When using the estimand framework in clinical trials, careful planning is essential:

• Objective Alignment: Ensure the trial's goals align with the chosen estimand to address the right clinical questions.
• Handling ICEs: Predefine strategies for addressing events like treatment discontinuation or non-compliance.
• Estimation Methods: Specify statistical methods for an accurate treatment effect estimation.
• Sensitivity Analyses: Conduct analyses to test the robustness of results under different assumptions.

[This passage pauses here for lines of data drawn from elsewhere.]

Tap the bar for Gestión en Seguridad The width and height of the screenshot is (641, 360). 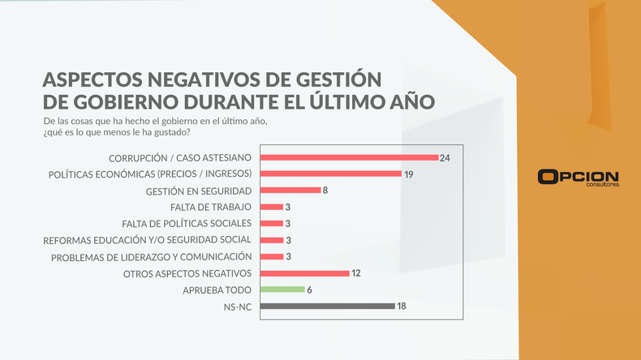coord(290,191)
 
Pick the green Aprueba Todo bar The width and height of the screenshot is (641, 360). coord(282,289)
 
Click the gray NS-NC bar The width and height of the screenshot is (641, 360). coord(327,306)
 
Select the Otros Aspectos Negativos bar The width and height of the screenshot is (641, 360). coord(304,273)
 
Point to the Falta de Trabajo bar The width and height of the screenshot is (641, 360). coord(272,207)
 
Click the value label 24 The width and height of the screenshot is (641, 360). coord(445,157)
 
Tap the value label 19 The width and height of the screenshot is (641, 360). coord(409,174)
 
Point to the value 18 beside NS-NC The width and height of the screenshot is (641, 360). coord(401,306)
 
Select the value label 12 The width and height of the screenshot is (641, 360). coord(355,273)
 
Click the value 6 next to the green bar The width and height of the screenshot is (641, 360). coord(309,289)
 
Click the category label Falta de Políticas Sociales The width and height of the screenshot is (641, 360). coord(187,223)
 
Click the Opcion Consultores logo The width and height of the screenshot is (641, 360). coord(578,178)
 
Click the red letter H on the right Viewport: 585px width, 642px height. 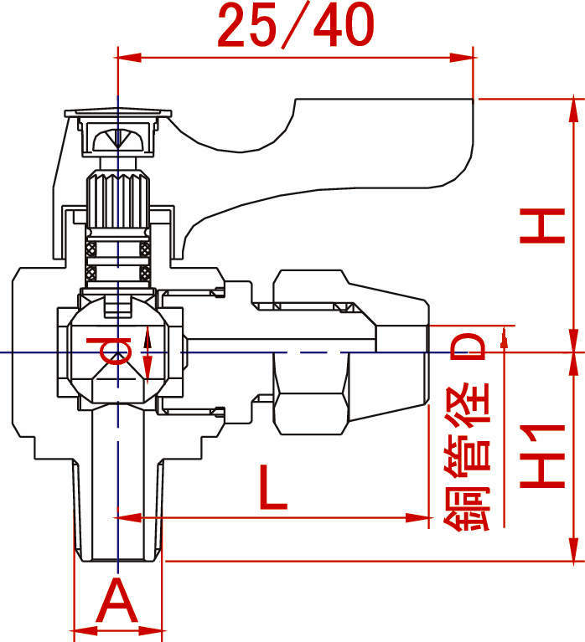tap(541, 227)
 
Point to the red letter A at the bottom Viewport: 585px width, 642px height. tap(118, 601)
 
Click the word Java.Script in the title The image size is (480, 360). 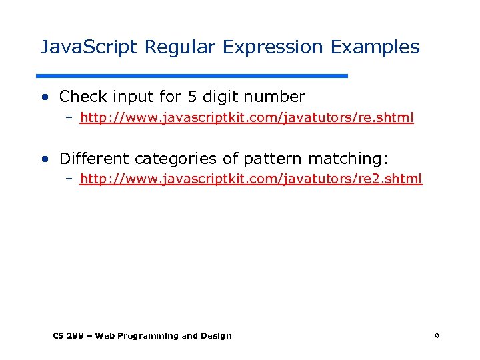click(89, 47)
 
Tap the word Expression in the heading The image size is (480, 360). click(274, 48)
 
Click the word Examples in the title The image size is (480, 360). click(375, 47)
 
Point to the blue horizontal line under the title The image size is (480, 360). click(192, 75)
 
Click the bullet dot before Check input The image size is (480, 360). click(45, 97)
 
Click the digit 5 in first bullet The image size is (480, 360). click(192, 97)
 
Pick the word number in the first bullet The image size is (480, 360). click(276, 97)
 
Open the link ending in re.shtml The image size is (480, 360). click(247, 118)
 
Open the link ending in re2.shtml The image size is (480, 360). click(251, 179)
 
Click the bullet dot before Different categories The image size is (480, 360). click(45, 159)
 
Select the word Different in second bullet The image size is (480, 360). click(94, 159)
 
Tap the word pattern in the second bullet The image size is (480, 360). click(273, 159)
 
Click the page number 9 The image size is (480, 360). click(437, 337)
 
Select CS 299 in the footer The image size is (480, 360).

Benefits of Using Estimands

Using the estimand framework in clinical trials offers significant benefits by enhancing transparency and precision in defining trial objectives, improving the handling of intercurrent events, and aligning with regulatory expectations. It allows for the creation of analysis methods tailored to specific research questions, leading to a more realistic application of trial outcomes in real-world settings. Additionally, it reduces bias and provides a more accurate reflection of the true treatment effect, ultimately resulting in more robust, reliable, and meaningful trial results that better inform clinical practice and regulatory decisions.

Current Challenges

Implementing the estimand framework comes with several challenges as it is a relatively new concept. There is a need for ongoing education and training for statisticians, clinicians and other stakeholders to ensure a consistent and correct understating of the estimand framework. Communicating the estimand and its implications to non-statistical stakeholders requires careful consideration to ensure the concept is understood and applied correctly. Developing a protocol that clearly defines the estimand along with the strategies for design with intercurrent events can be time consuming and requires more detailed planning than traditional approaches.

Conclusion

The estimand framework offers a robust solution to the challenges of traditional clinical trial analysis by providing a clear, structured approach for defining treatment effects, especially in the presence of intercurrent events. By aligning trial objectives with regulatory expectations and enhancing transparency in data handling, the framework ensures that trial outcomes are both clear and credible, facilitating better clinical decision-making.

Our Experts Bio

Haiyin Wu, M.S.
Statistician, Amarex

Haiyin is a statistician with seven years of experience working with clinical data. She has developed extensive expertise across a wide range of study types and statistical methodologies. Her key strengths include sample size determination, statistical analysis planning, and the application of advanced techniques such as adaptive design, interim analysis, and simulation, all of which contribute to the strategic design and analysis of clinical trials. Actively involved in protocol design and development, she provides critical statistical input and contributes to the writing of trial protocols and research proposals. With strong programming skills and a deep understanding of statistical models for various data types, she is adept at customizing analytical approaches to meet the specific needs of each study.

References

ICH E9 (R1) addendum on estimands and sensitivity analysis in clinical trials to the guideline on statistical principles for clinical trials. International Council for Harmonisation of Technical Requirements for Pharmaceuticals for Human Use (ICH). Updated Nov 20 2019.

Pohl, M., Baumann, L., Behnisch, R., Kirchner, M., Krisam, J., & Sander, A. (2021). Estimands—A Basic Element for Clinical Trials: Part 29 of a Series on Evaluation of Scientific Publications. Deutsches Ärzteblatt International, 118(51-52), 883.